# [Data entries]
■ ■ ■ ■
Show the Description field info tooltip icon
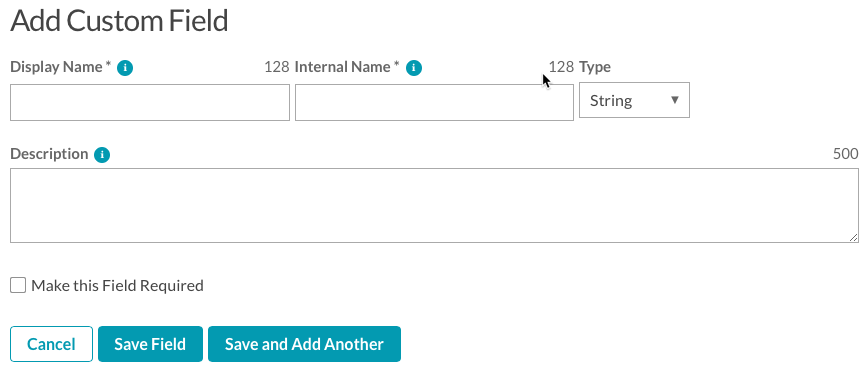Image resolution: width=868 pixels, height=372 pixels. [102, 155]
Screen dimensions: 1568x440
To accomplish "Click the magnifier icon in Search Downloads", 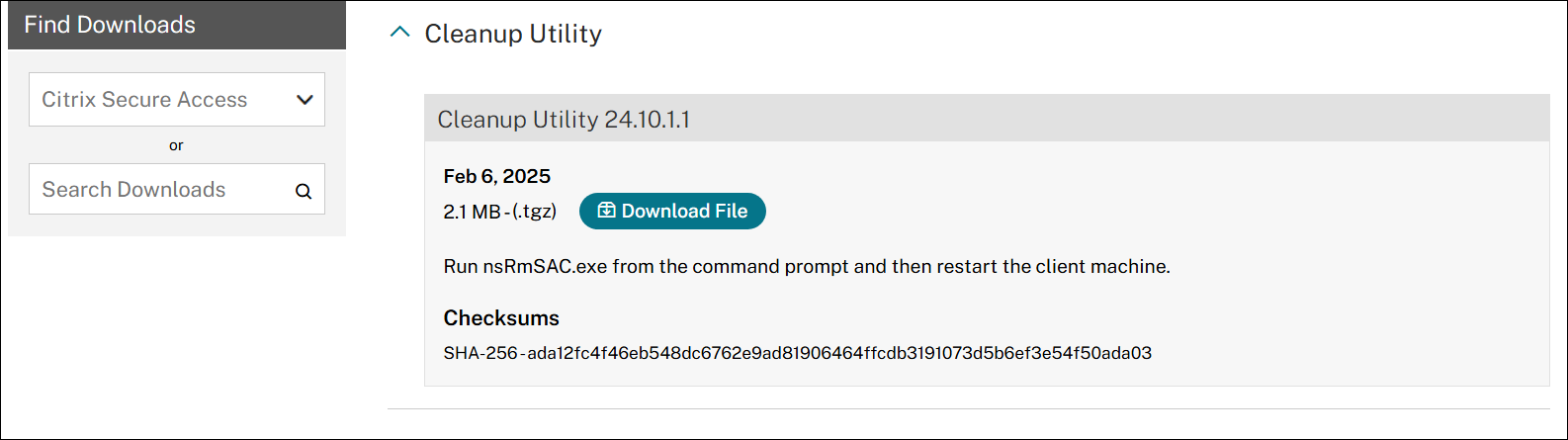I will click(x=304, y=191).
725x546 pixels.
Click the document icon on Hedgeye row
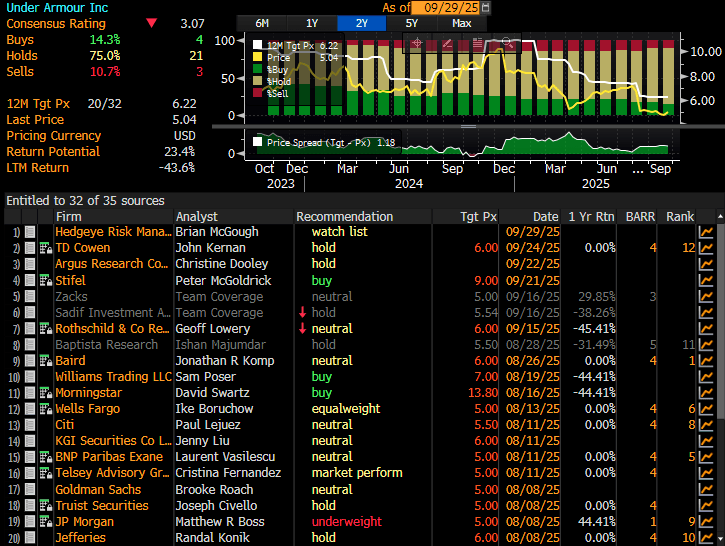tap(30, 232)
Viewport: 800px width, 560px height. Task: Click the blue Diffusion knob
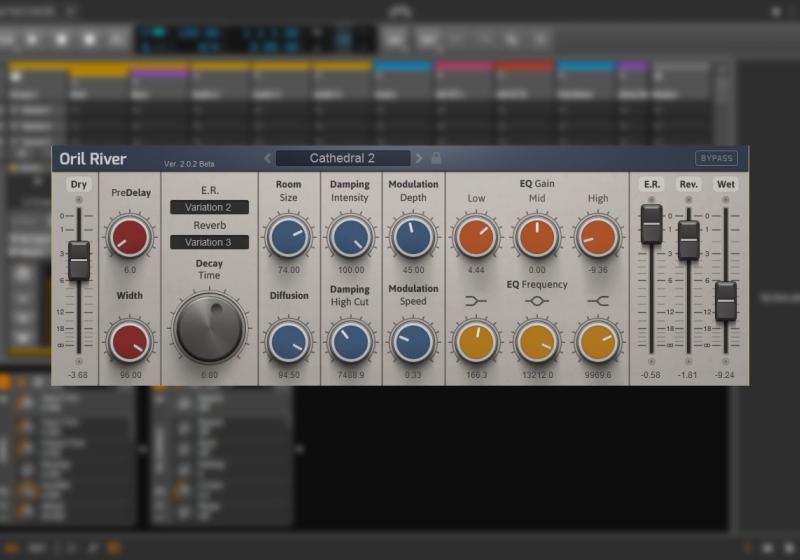point(288,341)
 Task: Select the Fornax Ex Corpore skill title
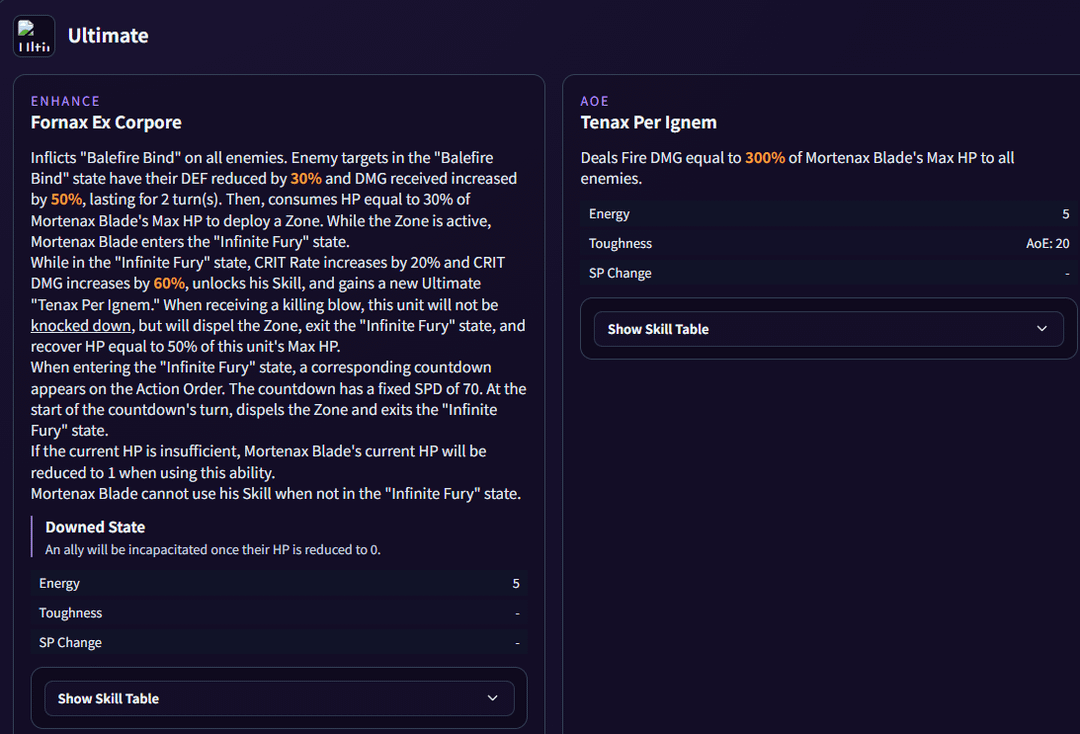(106, 123)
■ ■ ■ ■
# [Task objective]
Restate the data exactly, though only from the line that contains "Click the document icon on Hedgeye row" through its last line, both ends included and with the pictures left out.

# [Finished exercise]
Click the document icon on Hedgeye row
tap(30, 232)
Viewport: 800px width, 560px height. Task: Click the blue Diffusion knob
point(288,341)
 Task: Select the Fornax Ex Corpore skill title
(106, 123)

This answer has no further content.